Asia report: Markets finish lower ahead of US tariffs
Markets in Asia were well into the red on Monday, with trade tensions instigated by Washington and directed primarily at Beijing once again in focus.
In Japan, the Nikkei 225 slid 2.21~% to 21,811.92, as the yen weakened 0.09% against the dollar to last trade at JPY 110.86.
Most sectors recorded decent losses in Tokyo, with food plays and retailers among the biggest losers - the latter falling 3.58% on the Topix.
Uniqlo owner Fast Retailing was off 2.87% by end-of-play.
On the mainland, the Shanghai Composite was down 2.51% at 2,775.77, and the smaller, technology-heavy Shenzhen Composite slipped 1.58% to 1,582.26.
In fresh data out of China, the unofficial Caixin/Markit PMI came in line with expectations, following a miss for the country’s official purchasing managers’ index over the weekend.
The official figure from Beijing fell to 51.5, just short of a Reuters-polled forecast for 51.6.
South Korea’s Kospi fell 2.35% to 2,271.54, while markets in Hong Kong remained closed for a holiday.
Manufacturing names and the blue-chip technology stocks were among the worst performers in Seoul, with Samsung Electronics down 2.36% at the close.
Steel producer Posco bucked the index trend, however, managing a surge of 4.26%.
Caution was a continuing theme in the region as the new quarter began, as investors prepared for US tariffs on $34bn of Chinese goods to come into effect on Friday.
China was expected to hit back with retaliatory tariffs on US imports.
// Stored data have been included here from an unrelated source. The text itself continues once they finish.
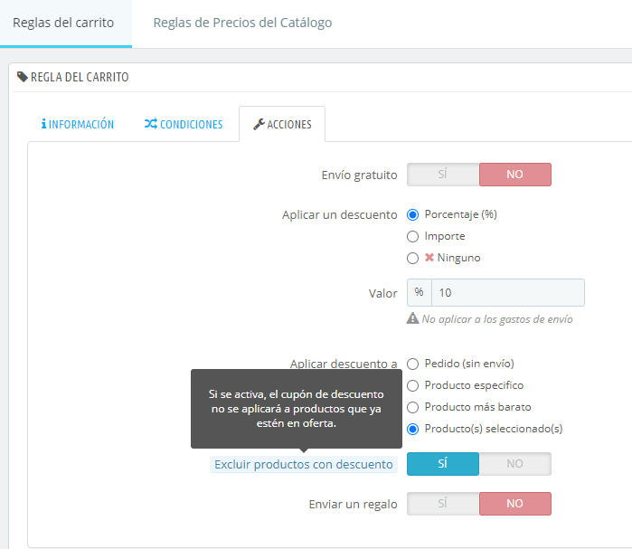Click the warning triangle icon below Valor

412,318
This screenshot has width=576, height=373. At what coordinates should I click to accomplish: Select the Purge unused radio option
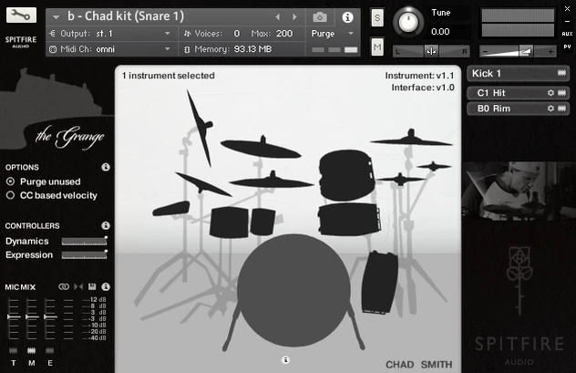point(11,181)
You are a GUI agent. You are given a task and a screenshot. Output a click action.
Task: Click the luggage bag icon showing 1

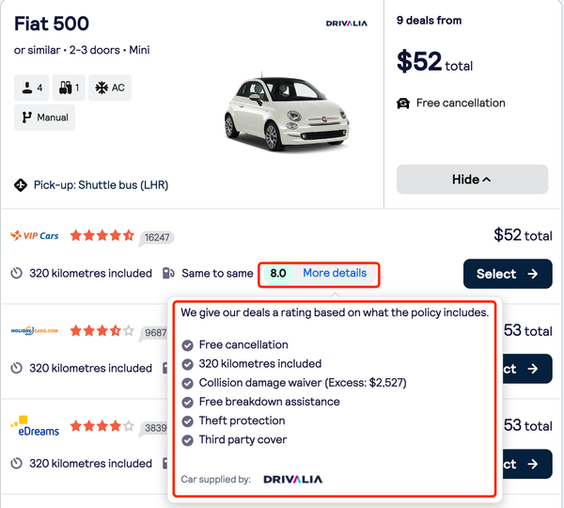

Last week was beset by concern Washington’s punitive stance on trade with its partners would extend to foreign investment in American technology.
There was also ongoing concern that, given the Trump administration was showing no signs of stopping its campaign of tariffs or its anti-trade rhetoric, the tension could still escalate to an all-out trade war which could have a significant impact on global growth.
“There is still no sign of the US and China restarting trade negotiations ahead of the July 6 start date for tariffs,” noted AMP Capital chief economist Shane Oliver over the weekend.
“Our base case remains that some form of negotiated solution will be reached, but things are likely to get worse before they get better.”
Oil prices were lower, with Brent crude last down 1.11% at $78.36 per barrel, and West Texas Intermediate falling 0.67% to $73.66.
In Australia, the S&P/ASX 200 was down 0.27% at 6,177.80, led lower by gold producers and the consumer subindex.
Across the Tasman Sea, New Zealand’s S&P/NZX 50 was down 0.01% at 8,924.47, led lower by the Fonterra Shareholders Fund - an instrument used to allow farmer members of the behemoth dairy cooperative to trade their shares - which was off 2.6%.
Both of the down under dollars were weaker on the greenback, with the Aussie last behind 0.79% at AUD 1.3610, and the Kiwi retreating 0.88% to NZD 1.4890.